Rockford – At The Top in Illinois

I grew up in Rockford, Illinois in the seventies. I lived what would now be considered a pretty rough existence. I ate hot dogs a lot, all of my “new” clothes came from the Salvation Army, our house was perpetually cold in the winter since we couldn’t afford to turn up the thermostat too high, etc. etc. But we all understood what we had to do, and I was never wanting.

I sincerely feel that growing up in that sort of environment prepared me very well for my later life. Through a lot of hard work, I have become relatively successful, but remain rooted in reality – I would say that I am frugal, but not cheap. I hate waste.

My parents sacrificed a lot to send me to a private Baptist school, and I later attended a private Assembly of God school. In the seventies and early eighties, certain areas of Rockford were very rough. I saw the neighborhood I grew up in transform from one that would be considered your typical All American Neighborhood, to one that had half torn down houses, open air drug dealing and all the rest. We left that area for a better one out by the airport. When much of the heavy manufacturing base left, so did many of the good things that came with it in Rockford. But the people didn’t really change that much.

Boy was I in for an awakening when I moved just 70 miles to the north to Madison, Wisconsin. Completely different deal to be sure. It was really quite the culture shock. I still laugh to myself when I see things in Madison that I consider strange. But I digress.

The video below talks about some of the old manufacturing base in Rockford and even shows the (still) beautiful Sinnissippi Gardens, along with some of the hotels and other buildings that I recognized from my youth that were repurposed by the time I was growing up, and have been repurposed again since.
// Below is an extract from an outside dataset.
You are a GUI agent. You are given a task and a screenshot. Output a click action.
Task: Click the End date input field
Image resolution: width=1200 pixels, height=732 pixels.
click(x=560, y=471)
My wife and I had our first real date at the Sinnissippi gardens where I bought her a – hot dog – for lunch. Rockford wasn’t all bad. I made it work.

14 thoughts on “Rockford – At The Top in Illinois”
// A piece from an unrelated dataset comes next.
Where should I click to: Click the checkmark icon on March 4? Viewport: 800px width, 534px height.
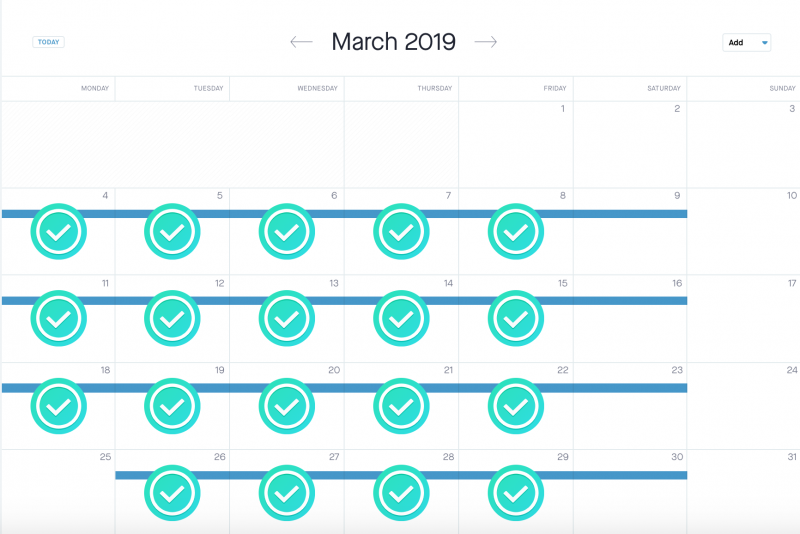58,232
  1. “I saw the neighborhood I grew up in transform from one that would be considered your typical All American Neighborhood, to one that had half torn down houses, open air drug dealing and all the rest.”

    I grew up in South Shore, one of the nicest neighborhoods in Chicago. We lived about 8 blocks from the beach. South Shore Country Club was nearby. Jackson Park harbor was a pretty yacht harbor. Our next door neighbors had a small sailboat and every fall would tear down the back fence to store the boat in the side yard of the house. It had a full keel and looked like a miniature 12 meter.

    South Shore is now the most violent area of Chicago.

  2. I didn’t realize Rockford was so big. Years ago worked with someone from there. I’m glad to turned your adversity into a strength – it’s too easy for many to blame their circumstances on this or that…

  3. Dan, this is a great video. Thanks for posting.

    The peak years of industrial era America, America 2.0.

    “An industrial city, with no tenement districts.”

    Look how small the houses are by modern standards.

    “Hundreds participate in the many and various singing societies.”

    “Not satisfied with industrial progress alone, the have constructed for themselves places of worship … ”

    “Five modern hospitals.”

    “Second machine tool center of the United States, first producer of high grade furniture … ” (Grand Rapids might dispute that …)

    “First came the New Englanders, then the Scandinavians, all fine craftsmen … .”

    “The sun never sets on the label ‘Made in Rockford’ that goes around the world … ”

    “On the more than 29,000 farms … which average 157 acres in size” — there was a lot of America 1.0 left, too.

    “It’s no wonder Rockfordites love to go on picnics.”

    Wow. At the end there is a hymn to American freedom:

    Where in 1835 there dwelt 27 persons today there is the marching skyline of a progressive community exceeding 100,000 in population. Yes, this is Rockford, built by its citizens, a truly American city, yesterday a saw mill, today an industrial capital, this within the lifespan of only two generations, completely demonstrating that our basic American philosophy of individual freedom fully releases the inventive and productive capacities of our people, and that free men with full freedom of enterprise and abiding faith can provide for themselves, their families and their community, security and all those things that make for a happy living. Yes, this is America. This is Rockford, at the top in Illinois.

    That is beautiful.

    It was a great country.

    And it will be again.

  4. That is a great post and also the one about the South Shore neighborhood. Very sad what has happened to that neighborhood. Since it is close to the lake likely someday when it is completely dilapidated they will just bulldoze the whole thing and start over. Lake front property has value. Maybe not for twenty years, but someday…

  5. Nonsense. Please feel free to crosspost liberally. Those Chicago posts of yours are gold and I’m sure that a lot of the readers here would enjoy them.

  6. My brother was married in Rockford at Holy Family church. I’ve only been around town for a few visits but have met many good people there and only have good memories.